A great way to recharge yourself when you feel you may have lost all inspirations is playing with juxtapositions and with the dichotomies of modern life, such as traditions Vs innovative technologies or natural Vs robotic fabrications.
These dichotomies are tackled for example by architect Philip F.Yuan at the Pavilion of the People's Republic of China at the 16th International Architecture Exhibition in Venice.
Entitled "Building a Future Countryside", the Pavilion of China features a series of projects divided into six sections – dwellings, lcoal production, cultural practices, tourism, community reconstruction and the future – all of them trying to plan a vision for modern rural communities in China.
Architect Philip F.Yuan and his team moved not from the past, but from the future for their structure entitled "Cloud Village", designed at the Tongji University and at the Shanghai Digital Fabrication Engineering Technology Center, with digital fabrication courtesy of the Fab-Union.
The structure - conceived as a temporary space where people can seat, think and relax - is located outside the Pavilion of China and it is built using robotic printing technology.
The pavilion is inspired by the Chinese country side and it is made with recycled plastic, something that points at environmental issues, while the abstract shape of "Cloud Village" - enhanced via a topological optimization algorithm that allowed the architect and his team to give a vaguely waving rhythm to the roof - points instead at everyday life in the countryside with semi-enclosed recesses that open up onto a central public space (in the countryside in China boundaries of private and public realms are not always defined), a combination of private and public that hints at the interactions between the individual and the community.

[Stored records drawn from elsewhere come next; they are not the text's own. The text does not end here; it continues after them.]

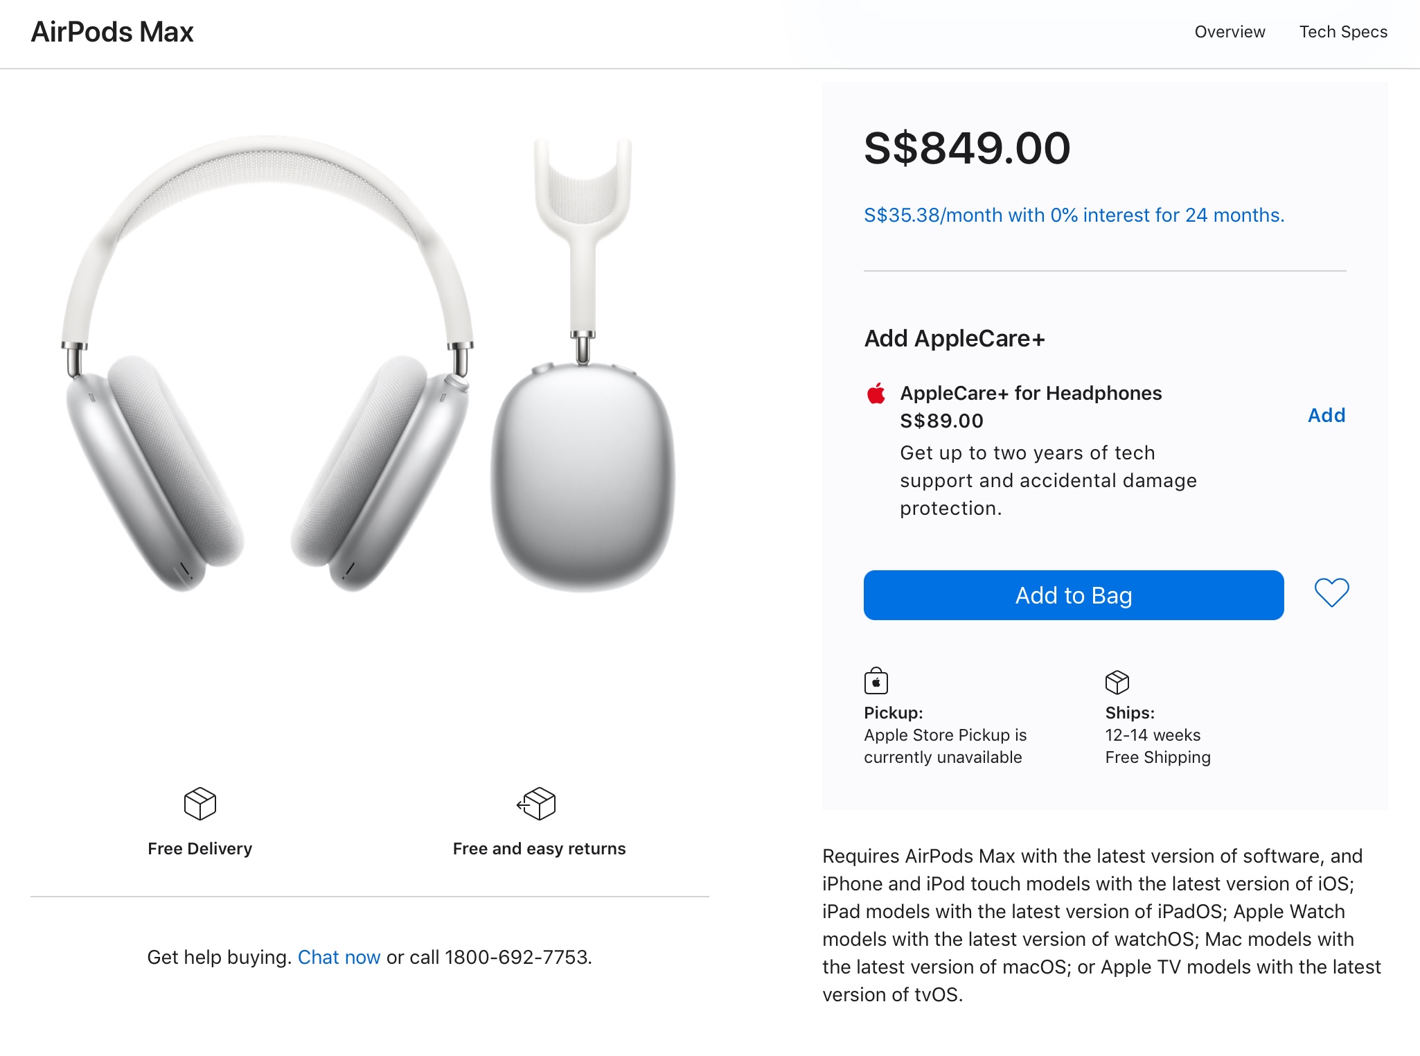The width and height of the screenshot is (1420, 1056).
Task: Click the heart favorite icon
Action: pyautogui.click(x=1331, y=593)
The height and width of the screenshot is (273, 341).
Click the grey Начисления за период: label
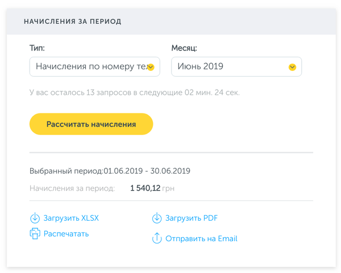point(72,188)
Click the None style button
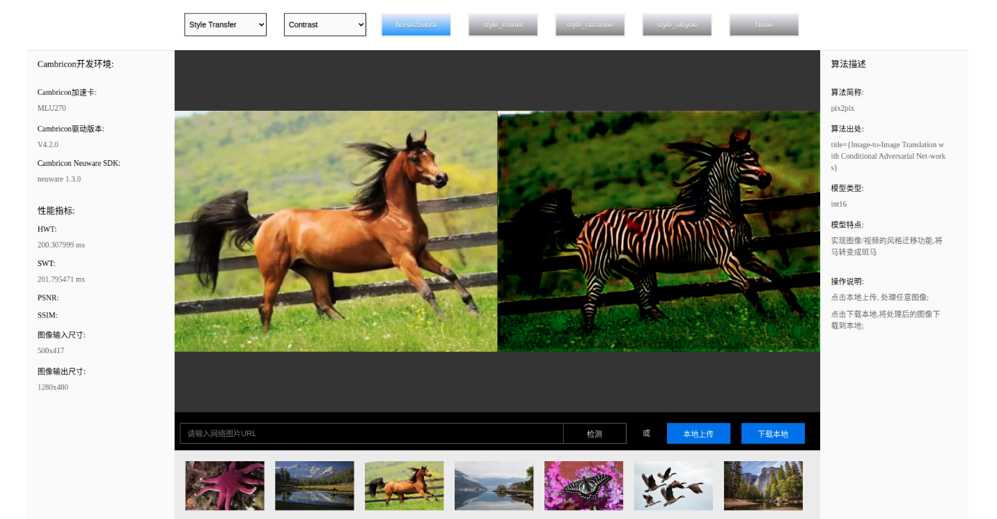The image size is (997, 519). (x=764, y=24)
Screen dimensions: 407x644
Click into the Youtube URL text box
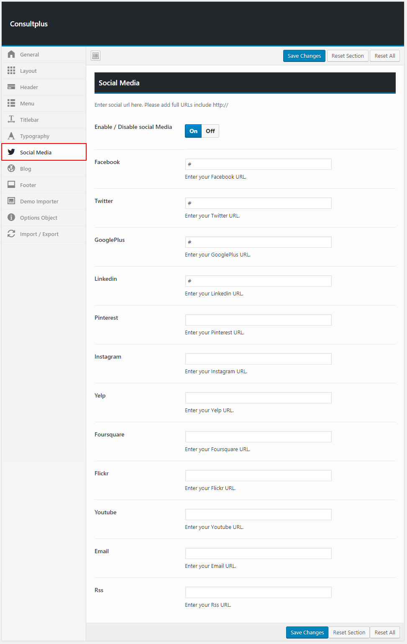click(258, 515)
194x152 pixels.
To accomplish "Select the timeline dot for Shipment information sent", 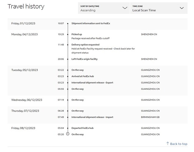I will pos(68,23).
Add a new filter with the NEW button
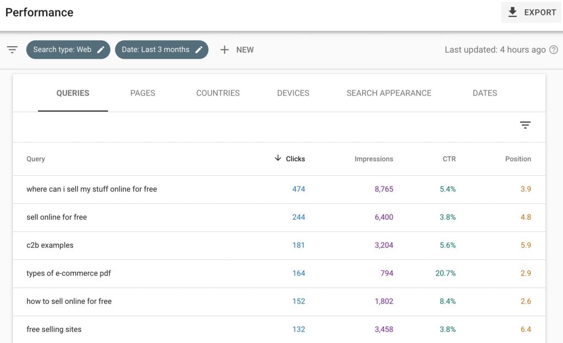Screen dimensions: 563x343 pos(237,49)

The texture of the structure, integrating modified plastic, steel plate and high strength cable ties, is interesting, even though it doesn't look extremely intricate: the pavilion is made of prefabricated components (though the pieces are made off-site, they are assembled on-site), made with 5 types of different densities forming a continuous geometry based on what could be defined as a basic "stitch", generated not by an eager knitter but by robotic fabrication technology.
Yet architect Philip F. Yuan is not just about the future and innovative materials: another structure, "In Bamboo", included inside the pavilion and developed with Archi-Union, evokes the Chinese term that inspires the pavilion – xiangchou – indicating a nostalgia for rural lands and a desire to return to the countryside where Chinese culture originated to recover forgotten values and overlooked possibilities,
Inspired by the work of the Song Dynasty poet Lu You and shaped like an infinity symbol (to cover as much space as possible while saving the surrounding bamboo forest and trees), the building hosts the Cultural Exchange Center, a multi-functional space destined to exhibitions, conferences and other community events located in the rural Daoming, in China's Sichuan Province.
Yuan and his team tried to integrate the structure into the regional landscape by employing traditional construction techniques and materials such as bamboo weaving for the roof (the team worked with a local artisan who modeled over 20 variations of different weaving patterns using thin strips of material), supported by a steel frame and finished with ceramic tiles, while also using prefabricated industrialization (digitally prefabricated structural wood helped the team reducing waste), which meant the structure was completed in just 52 days.
Yuan's projects prove that digital design technology, architectural and craft traditions can not just live together, but they can also inspire each other, generating new shapes, forms and configurations for modern structures and buildings. Fashion designers please pay attention, as the same technologies and traditions can lead to intriguing experiments in your industry as well.